その威勢のいい言葉とは裏腹に、楽曲や歌声は人の心にすんなりと入り込む優しさ、そして時にストレートな感情表現をぶつけた。魂の叫びは人を惹き付けるように、彼の場合もそうであった。咽を痛め付けながらも伝えたい事を剥き出しに伝える。それが観衆に伝わり心を惹き付ける。中盤に披露した「水槽―」は、その世界観を色濃く映し出した。手を挙げていなかった人までもが手を挙げ身を委ねた。その後に披露された楽曲たちはそれまでよりも強い説得性が生まれていた。彼らの音楽に観衆が惹き込まれた瞬間だった。
迫力のバンドサウンドと歌声
彼らが去った後の会場は余韻に浸るものや、その後に登場するLAMP IN TERRENへの期待感に胸を躍らせるものなどで様々な感情が入り混じっていた。ただ、どれも清々しさがある。午後8時14分にステージの幕が開くと、その1分後にEDM調のBGMが鳴り出す。微かな明かりのなかで、手を挙げながら登場する中原健仁(Bass)、川口大喜(Drums)。そして、松本大(Vocal & Guitar)がステージに立つと観衆からの歓声が上がった。

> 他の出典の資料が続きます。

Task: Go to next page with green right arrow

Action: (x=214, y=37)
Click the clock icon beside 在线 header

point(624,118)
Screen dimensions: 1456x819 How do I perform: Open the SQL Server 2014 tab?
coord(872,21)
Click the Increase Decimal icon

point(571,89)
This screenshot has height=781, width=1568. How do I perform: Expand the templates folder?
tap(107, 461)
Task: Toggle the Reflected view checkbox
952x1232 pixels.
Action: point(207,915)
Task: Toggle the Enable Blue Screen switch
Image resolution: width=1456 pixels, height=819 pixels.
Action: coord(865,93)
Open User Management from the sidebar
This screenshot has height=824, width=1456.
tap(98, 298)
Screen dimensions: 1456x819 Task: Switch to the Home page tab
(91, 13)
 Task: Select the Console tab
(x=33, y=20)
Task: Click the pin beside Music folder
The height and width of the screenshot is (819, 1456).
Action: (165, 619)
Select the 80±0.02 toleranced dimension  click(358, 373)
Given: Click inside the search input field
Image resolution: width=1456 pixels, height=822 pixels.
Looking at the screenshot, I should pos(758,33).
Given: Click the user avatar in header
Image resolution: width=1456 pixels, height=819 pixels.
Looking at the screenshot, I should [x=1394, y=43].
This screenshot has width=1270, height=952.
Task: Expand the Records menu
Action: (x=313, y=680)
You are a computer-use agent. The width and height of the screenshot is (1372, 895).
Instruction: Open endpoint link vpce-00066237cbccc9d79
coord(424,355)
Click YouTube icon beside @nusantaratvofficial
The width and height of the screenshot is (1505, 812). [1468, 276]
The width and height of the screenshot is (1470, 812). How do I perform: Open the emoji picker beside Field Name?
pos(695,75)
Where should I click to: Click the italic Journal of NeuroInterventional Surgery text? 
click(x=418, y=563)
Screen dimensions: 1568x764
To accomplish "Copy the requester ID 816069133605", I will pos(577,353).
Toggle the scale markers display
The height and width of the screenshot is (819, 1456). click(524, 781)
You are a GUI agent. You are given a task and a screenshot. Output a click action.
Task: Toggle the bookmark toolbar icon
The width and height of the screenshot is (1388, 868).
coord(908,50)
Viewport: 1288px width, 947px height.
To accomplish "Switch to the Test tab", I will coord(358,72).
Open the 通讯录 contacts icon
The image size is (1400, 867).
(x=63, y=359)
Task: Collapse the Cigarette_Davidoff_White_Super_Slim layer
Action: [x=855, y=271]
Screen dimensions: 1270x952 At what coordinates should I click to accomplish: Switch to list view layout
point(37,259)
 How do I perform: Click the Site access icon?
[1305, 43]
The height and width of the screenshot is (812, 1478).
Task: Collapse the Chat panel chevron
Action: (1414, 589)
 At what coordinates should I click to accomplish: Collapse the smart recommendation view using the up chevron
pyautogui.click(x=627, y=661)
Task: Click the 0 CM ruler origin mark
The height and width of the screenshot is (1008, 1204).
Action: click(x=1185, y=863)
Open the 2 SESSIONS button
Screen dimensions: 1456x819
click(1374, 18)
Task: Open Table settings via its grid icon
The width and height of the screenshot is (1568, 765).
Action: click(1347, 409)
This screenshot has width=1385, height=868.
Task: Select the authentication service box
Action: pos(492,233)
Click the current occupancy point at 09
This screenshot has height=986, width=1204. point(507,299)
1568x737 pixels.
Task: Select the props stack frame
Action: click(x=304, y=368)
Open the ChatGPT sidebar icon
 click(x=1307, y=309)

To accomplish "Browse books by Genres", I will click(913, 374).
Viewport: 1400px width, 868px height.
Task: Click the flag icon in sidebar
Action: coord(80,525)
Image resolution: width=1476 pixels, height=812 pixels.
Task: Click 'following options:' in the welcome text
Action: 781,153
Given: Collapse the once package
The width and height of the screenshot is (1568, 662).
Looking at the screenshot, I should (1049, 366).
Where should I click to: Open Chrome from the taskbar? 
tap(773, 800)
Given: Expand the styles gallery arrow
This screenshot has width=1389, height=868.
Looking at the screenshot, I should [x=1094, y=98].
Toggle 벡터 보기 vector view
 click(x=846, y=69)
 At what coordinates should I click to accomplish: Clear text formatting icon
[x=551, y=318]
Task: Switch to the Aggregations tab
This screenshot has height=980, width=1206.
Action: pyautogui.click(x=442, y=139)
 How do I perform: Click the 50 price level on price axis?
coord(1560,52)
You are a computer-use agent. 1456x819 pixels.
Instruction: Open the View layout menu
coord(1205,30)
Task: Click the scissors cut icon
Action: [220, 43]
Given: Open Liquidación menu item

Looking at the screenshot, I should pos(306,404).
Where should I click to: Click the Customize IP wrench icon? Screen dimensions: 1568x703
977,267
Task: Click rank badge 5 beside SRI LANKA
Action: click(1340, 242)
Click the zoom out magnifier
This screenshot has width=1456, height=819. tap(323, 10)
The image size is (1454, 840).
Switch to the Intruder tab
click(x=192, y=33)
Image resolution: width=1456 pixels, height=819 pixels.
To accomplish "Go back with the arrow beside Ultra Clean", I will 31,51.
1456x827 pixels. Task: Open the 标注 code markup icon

数個のランプが灯るなか、『LIFE PROBE』の2曲目に収録されている「林檎の理」のイントロが静かに鳴り響く。その曲の盛り上がりに合わせて青光と白光が彼らを照らす。跳び跳ねて激しく弾く中原と対照的に松本は静かに燃えるようだった。「どうもLAMP IN TERRENです」と短く挨拶する松本の歌声には躍動感があった。松本の興奮の度合いは服の上から浮かび上がる肉の張りや肩などでも分かる。そして、川口は休符の合間をみて腕を振り観衆を煽った。
2曲目「Sleep Heroism」(1st Mini Album『PORTAL HEART』収録)は一転、リズミカルなドラムで始まる。3人がのる。ベースの音も跳ねている。水色のギターを背負う松本にも笑みがこぼれていた。興奮はファンも同じで手を挙げて応えている。その手は白い光に照らされて、花のようにもみえた。時折入るドラムのエコーはムードを作り、3秒間のブレイク、そしてその後に続く松本の声は曲に迫力を与えた。
「全力のライブ」と誓ったバンド
中原は既に汗だくだった。曲終わりに会場の明かりが落とされると中原が挨拶を兼ねて「『VOYAGER’15』というのは今まで自分が経験してきた辛い事や楽しい事も受け止めてだからこそ今があって、これから生きていくために今があるということを心に置いておきたいなと思って付けたタイトル。だから俺たちは絶対に全力のライブをして皆と一緒に楽しんで最高のライブにしたい。一緒に楽しんでくれますか。行けますか渋谷」とライブの意義を説明。歓声を上げて応えるファンに松本も表情をゆるめた。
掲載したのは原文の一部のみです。